Mileage deductions can be difficult to understand when you’re recording your business expenses, but we can make it simple for you.

Actual Vs. Standard Mileage

In order to take any kind of deduction, the taxpayer is required to keep a written log of all miles driven and record how many were driven for business use and how many were driven for personal use. There are two options: actual auto expenses or the standard mileage deduction.

Since the standard mileage deduction is based on an average, in a large percentage of cases, using the mileage deduction produces a larger auto expense deduction than actual expenses. In order to use standard mileage, it must be used the first year the vehicle is placed in service.  After the first year, taxpayers can decide to use whichever method (actual or standard mileage) that has the highest amount of expense.

(Note: If the vehicle is leased, you must choose either standard or actual for the entire life of the lease.)

To get the actual auto expense deduction, the taxpayer must keep track of all maintenance, repairs, fuel, tires, insurance, registration fees, licenses, etc. and determine how much of that is attributable to the portion of the total miles driven that are business miles.

IRS 2014 Mileage Rates:

  • 56 cents per mile for business miles driven
  • 23.5 cents per mile driven for medical or moving purposes
  • 14 cents per mile driven in service of charitable organizations

IRS 2015 Mileage Rates:

  • 57.6 cents per mile for business miles driven
  • 23 cents per mile driven for medical or moving purposes
  • 14 cents per mile driven in service of charitable organizations

To take advantage of this deduction; a taxpayer must keep track of:

  • All business miles driven for the year (in written form)
  • Total miles driven for the year (in written form)

When can you NOT use the standard mileage rate?

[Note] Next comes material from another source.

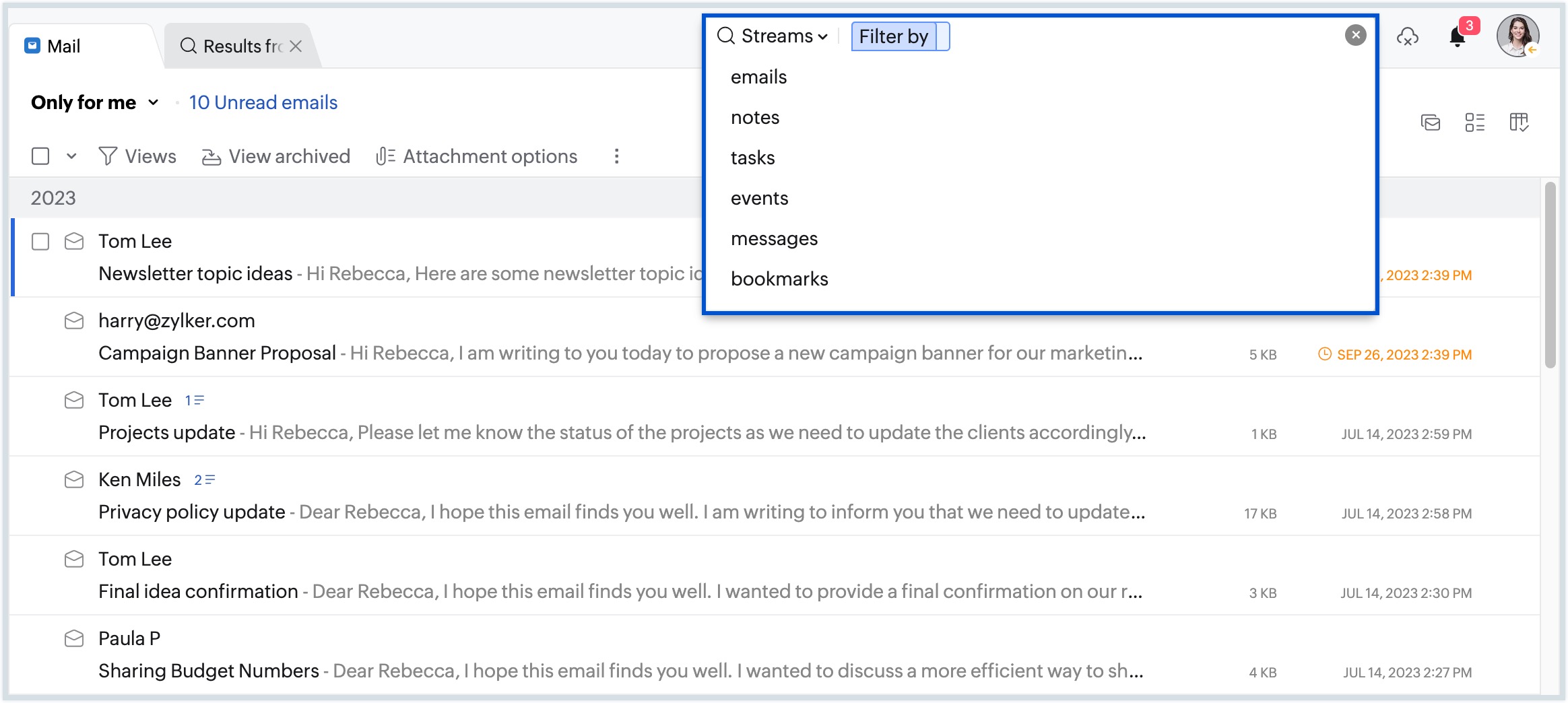The height and width of the screenshot is (703, 1568).
Task: Clear the search with the X icon
Action: 1355,36
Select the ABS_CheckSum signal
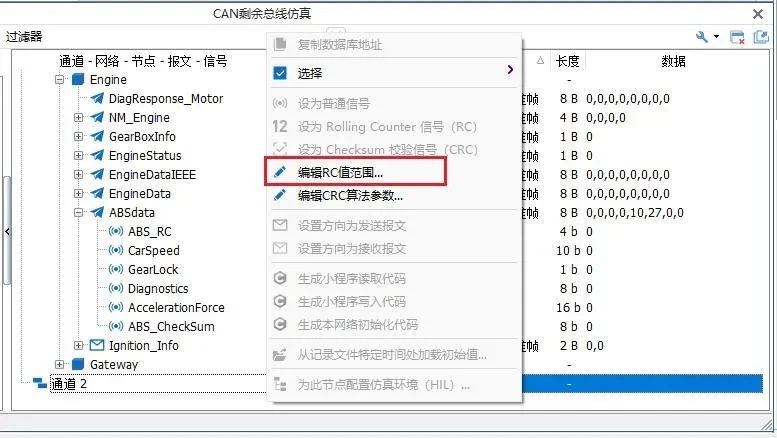 (x=170, y=327)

  • For commuting miles, which are the miles going from home to work and vice versa
  • If your car is for hire, for instance a taxi cab
  • If you use five or more cars at the same time for business, for instance a fleet operation
  • If you have already counted the depreciation of the vehicle as a deduction or allowance

Note: Parking fees and tolls for the business are separately deductible, regardless of which deduction method is used.